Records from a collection

- Opening Delimiter -

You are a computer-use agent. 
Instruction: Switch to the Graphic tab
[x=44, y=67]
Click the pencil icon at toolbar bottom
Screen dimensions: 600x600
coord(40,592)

- Closing Delimiter -

Return the records given above in their entirety, word for word.

You are a computer-use agent. 
Instruction: Switch to the Graphic tab
[x=44, y=67]
Click the pencil icon at toolbar bottom
Screen dimensions: 600x600
coord(40,592)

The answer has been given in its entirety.